VeriSign on Monday announced that it will buy Illuminet Holdings, a provider of intelligent network and signaling services to telecommunications carriers, for about $1.2 billion in stock.
The deal combines two strong players in Internet and telecommunications infrastructure services, and gives VeriSign a much-desired entree into the telco market.
VeriSign — which holds the market lead in Web server certificates and operates the Internets dot-com, dot-net and dot-org domain name registries — plans to sell new services to Illuminets approximately 900 telco customers, which include long-distance carriers, wireless providers and local telephone companies.
Such new services include secure short messaging service, Voice-over-IP bridging and local number portability, as well as WebNum, a numeric site addressing scheme designed for wireless phones, and VeriSigns Global Voice Registry, which lets someone place a call to a business by speaking its name into the phone.

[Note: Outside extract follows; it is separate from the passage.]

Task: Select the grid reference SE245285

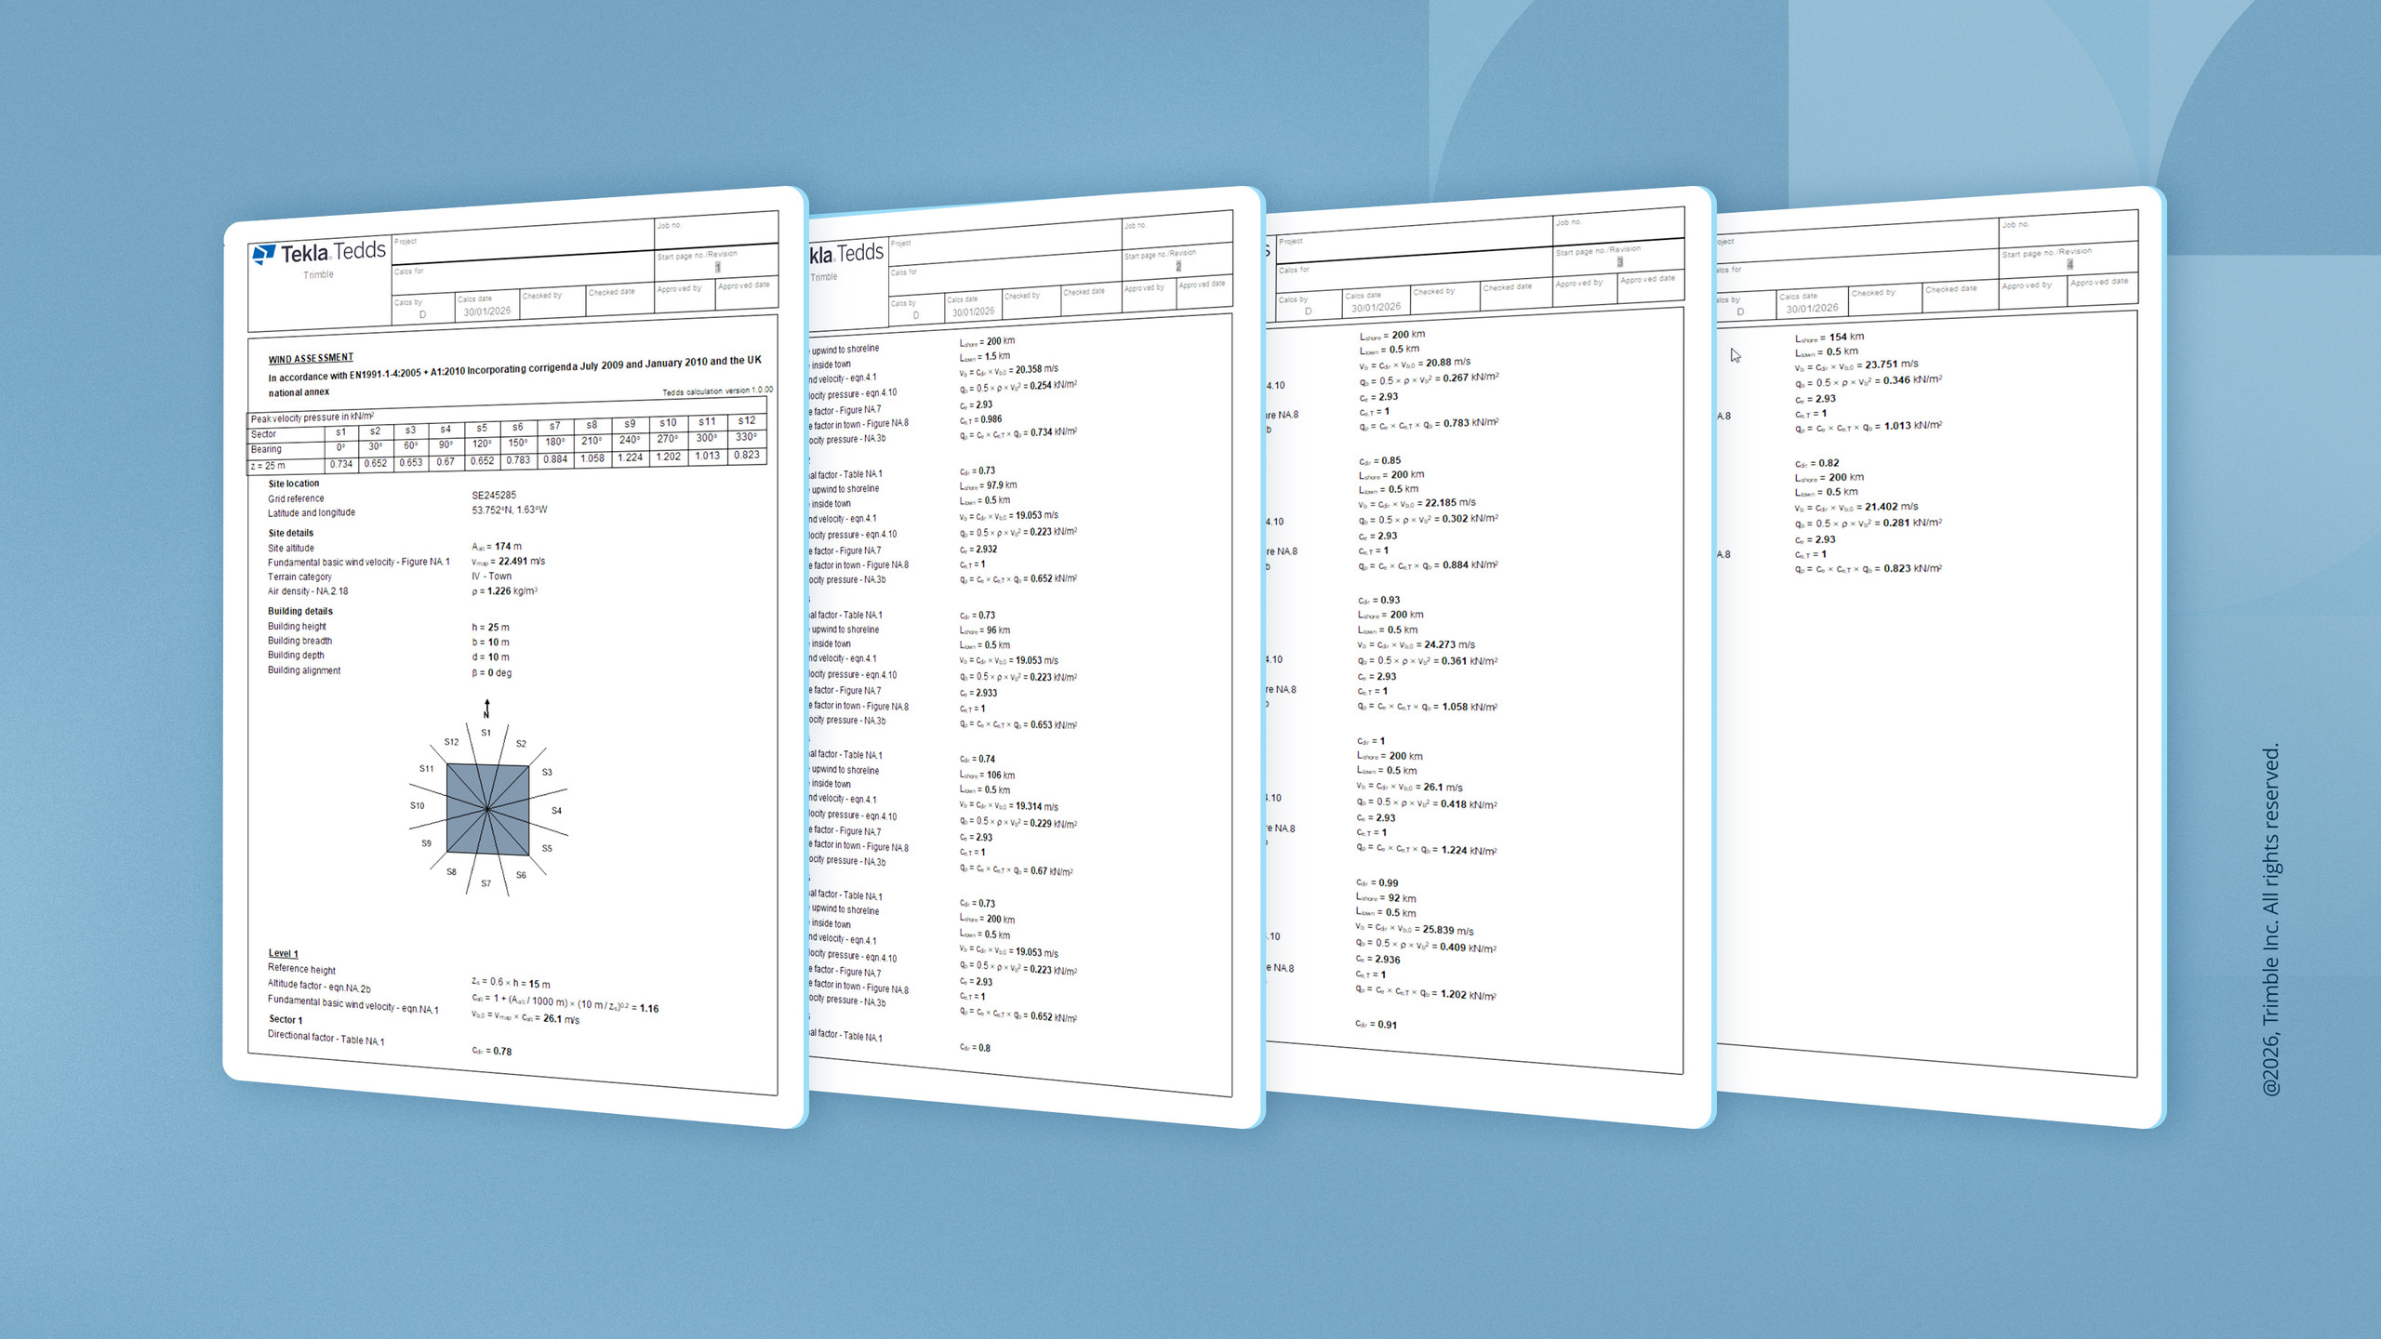Action: [x=494, y=498]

“Just as we created a trusted digital environment with our Internet-based services, this integrated data-voice infrastructure will serve as the foundation for new types of services for the highly anticipated next-generation networks,” said Stratton Sclavos, VeriSigns president and CEO.
Illuminet, based in Olympia, Wash., operates an SS7 network that provides intelligent services, such as call routing and roaming services for wireless carriers, and also provides such calling features as caller ID and local number portability. Illuminet has about 500 employees; VeriSign, based in Mountain View, Calif., has 2,300 employees.